### [TASK OBJECTIVE]
At the line with "Given: Click the Advanced and MLPPP button", start repeating the data, and continue line by line through the final line, exactly.

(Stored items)

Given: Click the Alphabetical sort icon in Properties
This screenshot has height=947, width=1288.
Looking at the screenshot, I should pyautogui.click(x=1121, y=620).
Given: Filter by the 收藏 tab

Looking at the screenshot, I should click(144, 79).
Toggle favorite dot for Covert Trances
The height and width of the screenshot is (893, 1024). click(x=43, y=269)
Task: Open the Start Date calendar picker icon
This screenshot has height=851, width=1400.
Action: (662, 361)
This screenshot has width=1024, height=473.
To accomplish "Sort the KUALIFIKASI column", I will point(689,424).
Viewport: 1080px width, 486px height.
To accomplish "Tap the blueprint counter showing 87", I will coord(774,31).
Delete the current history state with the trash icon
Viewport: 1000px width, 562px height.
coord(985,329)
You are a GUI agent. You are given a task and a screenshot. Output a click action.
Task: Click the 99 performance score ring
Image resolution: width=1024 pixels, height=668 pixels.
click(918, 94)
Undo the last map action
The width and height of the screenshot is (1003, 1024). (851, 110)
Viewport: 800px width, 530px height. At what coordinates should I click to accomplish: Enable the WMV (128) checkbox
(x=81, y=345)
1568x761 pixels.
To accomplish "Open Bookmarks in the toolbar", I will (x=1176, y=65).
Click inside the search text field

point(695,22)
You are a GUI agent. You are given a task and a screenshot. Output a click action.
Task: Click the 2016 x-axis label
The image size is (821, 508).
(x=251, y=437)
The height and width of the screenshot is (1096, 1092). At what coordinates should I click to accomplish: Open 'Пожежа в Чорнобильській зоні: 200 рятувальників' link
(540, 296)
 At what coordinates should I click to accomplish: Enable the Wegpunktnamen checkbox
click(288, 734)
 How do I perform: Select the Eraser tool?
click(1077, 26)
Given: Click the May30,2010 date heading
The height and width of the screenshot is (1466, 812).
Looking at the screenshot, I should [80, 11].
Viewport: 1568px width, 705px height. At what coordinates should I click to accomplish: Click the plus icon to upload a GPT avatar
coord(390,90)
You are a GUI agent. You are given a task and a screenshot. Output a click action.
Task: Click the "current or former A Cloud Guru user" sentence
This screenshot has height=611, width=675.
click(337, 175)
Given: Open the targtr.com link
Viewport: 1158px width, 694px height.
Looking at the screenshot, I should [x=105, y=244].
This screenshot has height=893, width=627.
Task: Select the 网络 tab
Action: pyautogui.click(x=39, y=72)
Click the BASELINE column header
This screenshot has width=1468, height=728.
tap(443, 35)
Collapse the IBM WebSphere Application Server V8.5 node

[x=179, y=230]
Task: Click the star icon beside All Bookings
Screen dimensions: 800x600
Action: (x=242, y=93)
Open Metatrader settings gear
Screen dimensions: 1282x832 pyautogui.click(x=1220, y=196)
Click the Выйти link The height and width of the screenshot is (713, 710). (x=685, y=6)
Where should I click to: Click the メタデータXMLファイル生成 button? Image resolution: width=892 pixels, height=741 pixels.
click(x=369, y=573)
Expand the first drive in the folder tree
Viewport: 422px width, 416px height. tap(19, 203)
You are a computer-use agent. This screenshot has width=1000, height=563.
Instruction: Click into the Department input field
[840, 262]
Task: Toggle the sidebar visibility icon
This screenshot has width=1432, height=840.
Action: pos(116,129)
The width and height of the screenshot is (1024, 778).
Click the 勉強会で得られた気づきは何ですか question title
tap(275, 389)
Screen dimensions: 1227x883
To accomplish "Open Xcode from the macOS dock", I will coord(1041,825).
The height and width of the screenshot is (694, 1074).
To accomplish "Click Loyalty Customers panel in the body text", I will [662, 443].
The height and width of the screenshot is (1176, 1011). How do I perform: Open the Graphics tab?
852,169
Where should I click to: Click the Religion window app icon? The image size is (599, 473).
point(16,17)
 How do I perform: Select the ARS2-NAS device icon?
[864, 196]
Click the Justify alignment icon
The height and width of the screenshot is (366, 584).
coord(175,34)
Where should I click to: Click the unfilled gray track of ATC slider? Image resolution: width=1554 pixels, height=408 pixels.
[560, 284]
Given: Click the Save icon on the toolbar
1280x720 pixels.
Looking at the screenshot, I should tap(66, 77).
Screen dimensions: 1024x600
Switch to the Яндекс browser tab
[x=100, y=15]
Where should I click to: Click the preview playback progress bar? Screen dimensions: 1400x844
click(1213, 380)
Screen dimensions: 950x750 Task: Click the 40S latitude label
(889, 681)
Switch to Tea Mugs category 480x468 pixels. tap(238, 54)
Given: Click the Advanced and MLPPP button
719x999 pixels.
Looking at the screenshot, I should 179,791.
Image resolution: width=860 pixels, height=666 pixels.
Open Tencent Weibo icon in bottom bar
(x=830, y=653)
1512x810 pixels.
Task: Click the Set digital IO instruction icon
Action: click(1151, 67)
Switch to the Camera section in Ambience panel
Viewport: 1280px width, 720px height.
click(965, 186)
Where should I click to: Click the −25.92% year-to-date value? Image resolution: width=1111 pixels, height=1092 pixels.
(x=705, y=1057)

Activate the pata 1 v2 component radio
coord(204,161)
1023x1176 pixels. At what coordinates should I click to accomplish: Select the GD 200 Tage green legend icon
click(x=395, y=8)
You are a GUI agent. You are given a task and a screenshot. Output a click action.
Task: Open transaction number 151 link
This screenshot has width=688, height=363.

### [SOLUTION TO THIS TASK]
Given: Click the Advanced and MLPPP button
719x999 pixels.
Looking at the screenshot, I should 179,791.
Image resolution: width=860 pixels, height=666 pixels.
Open Tencent Weibo icon in bottom bar
(x=830, y=653)
1512x810 pixels.
Task: Click the Set digital IO instruction icon
Action: click(1151, 67)
Switch to the Camera section in Ambience panel
Viewport: 1280px width, 720px height.
click(965, 186)
Where should I click to: Click the −25.92% year-to-date value? Image resolution: width=1111 pixels, height=1092 pixels.
(x=705, y=1057)

Activate the pata 1 v2 component radio
coord(204,161)
1023x1176 pixels. At what coordinates should I click to accomplish: Select the GD 200 Tage green legend icon
click(x=395, y=8)
You are a GUI agent. You are given a task and a screenshot. Output a click action.
Task: Open transaction number 151 link
This screenshot has width=688, height=363.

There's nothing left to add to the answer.